Les étoiles scintillaient au-dessus de sa tête. Exténué, il s’arrêta. Il se rendit compte que la musicalité des choses s’étiolaient, les couleurs n’étaient plus aussi vives, aussi nettes. Son dos fatigué se courbait de douleurs. La vie quittait son pauvre corps. Il avait attendu, des décennies, que l’Univers le guide vers le droit chemin. Sauf que le monde avait tourné sans lui. Piano, piano, la musique touchait à sa fin. Comme depuis toujours, il était seul, plongé dans une grande pièce vide qui lui renvoyait l’écho de sa solitude.
Il comprit enfin pourquoi personne n’était venu.
Toutes ses années, il avait refoulé qui il était.

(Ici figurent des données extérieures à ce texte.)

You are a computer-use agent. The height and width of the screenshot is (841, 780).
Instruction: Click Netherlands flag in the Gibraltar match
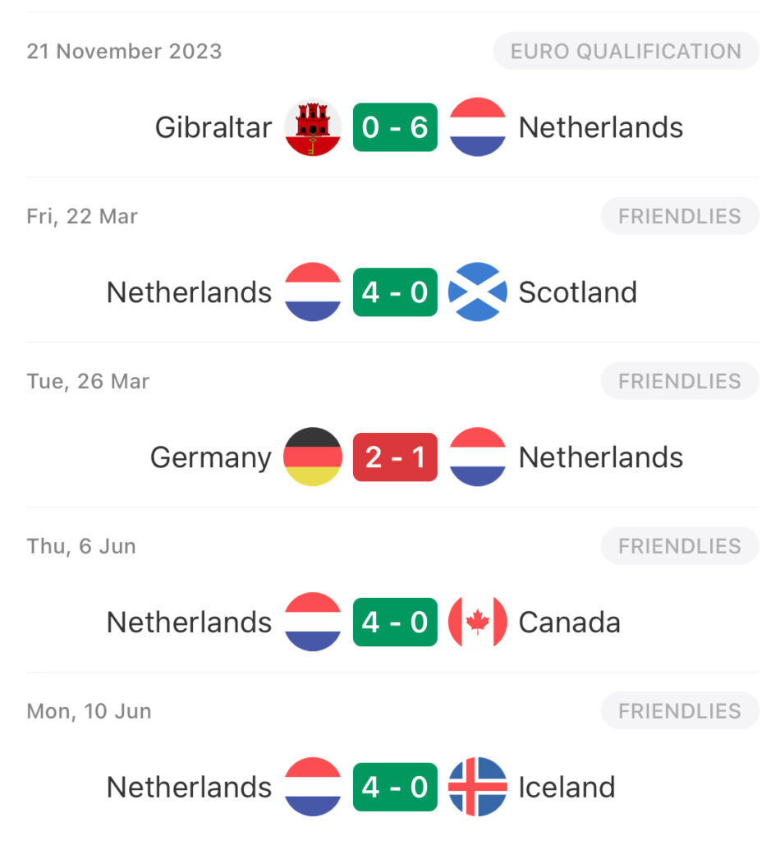[x=477, y=127]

Il aurait pu aimer, être aimé.
“Tu fui, Ego eris.” Aux voix qui avaient bercé son enfance, il accorda une pensée : il n’y avait rien de dangereux, rien d’interdit. Il n’y avait que la vie. Ma vie.
L’air s’infiltra difficilement dans ses poumons. Il ouvrit ses lèvres fines, pour une dernière litanie, un dernier requiem.
— J’aurais dû me battre. Personne n’est venu… J’ai été qui ils voulaient. Seras-tu ce que je suis ?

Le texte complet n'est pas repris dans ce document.